An area of concern has been the protection of smaller orders, which is why the QCC Order is limited to the 1,000 contract minimum. It is important to note that the concern has always been and should continue to be for the originating order or unsolicited part of the order that is seeking liquidity and not the professional responders and providers of liquidity. Allowing smaller orders to participate on the other side (i.e., contra-side) of QCC Orders not only provides the best price and opportunity for a trade to occur in a tight and liquid market, but ensures that the highest possible number of liquidity providers are able to participate. Accordingly, the proposal would benefit both sides of a QCC trade by ensuring a trade at the best possible price without favoring larger participants on the solicited side of the trade.
Under this proposal, the QCC Order must continue to satisfy all other requirements of a QCC Order under the Exchange's rules.
The Exchange will track and monitor QCC Orders to determine which is the originating/agency side of the order and which is the contra-side(s) of the order to ensure that Members are complying with the minimum 1,000 contract size limitation on the originating/agency side of the QCC Order. The Exchange will check to see if Members are aggregating multiple orders to meet the 1,000 contract minimum on the originating/agency side of the trade in violation of the requirements of the rule. The rule requires that the originating/agency side of the trade consist of one party who is submitting a QCC Order for at least 1,000 contracts. The Exchange represents that it will enforce compliance with this portion of the rule by checking to see if a Member breaks up the originating/agency side of the order in a post trade allocation to different clearing firms, allocating less than 1,000 contracts to a party or multiple parties. For example, a Member enters a QCC Order into the system for 1,500 contracts and receives an execution. Subsequent to the execution, the Member allocates the originating/agency side of the order to two different clearing firms on a post trade allocation basis, thereby allocating 500 contracts to one clearing firm and 1,000 contracts to another clearing firm. This type of transaction would not meet the requirements of a QCC Order under the current and proposed rule.
With regard to order entry, a Member will have to mark the originating/agency side as the first order in the system and the contra-side(s) as the second.

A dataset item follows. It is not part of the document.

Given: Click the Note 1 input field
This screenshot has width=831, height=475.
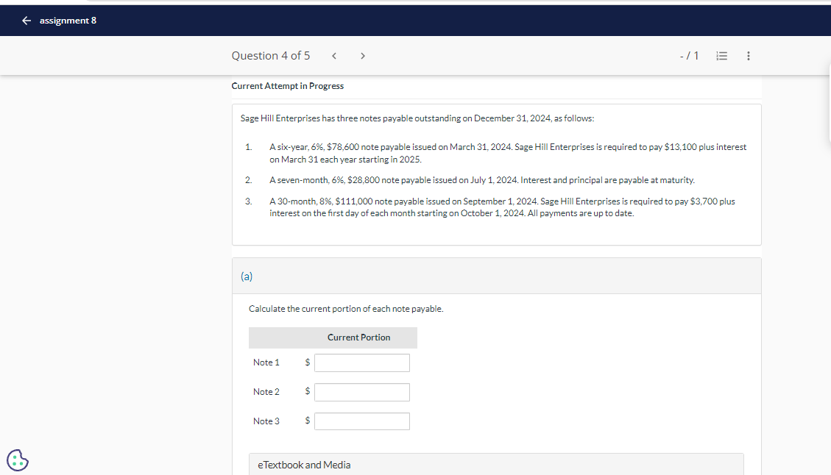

The Exchange will monitor order entries to ensure that Members are properly entering QCC Orders into the system.
2. Statutory Basis
The Exchange believes that its proposal is consistent with Section 6(b) of the Act  in general, and furthers the objectives of Section 6(b)(5) of the Act  in particular, in that it is designed to promote just and equitable principles of trade, to remove impediments to and perfect the mechanism of a free and open market and a national market system, and, in general to protect investors and the public interest, by amending the rule text to expand a QCC Order. Specifically, because the proposal states that multiple parties are permitted on the contra-side, it should provide members and participants with certainty as to what is allowed and, therefore, provide more opportunity to participate in QCC trades, consistent with the key principles behind the QCC Order. Furthermore, because the proposal permits a single or multiple contra-parties without any contract size requirement so long as they total the originating size, it should also increase liquidity and improve the prices at which QCC Orders get executed and, therefore, provide more opportunity to participate in QCC trades, consistent with the key principles behind the QCC Order.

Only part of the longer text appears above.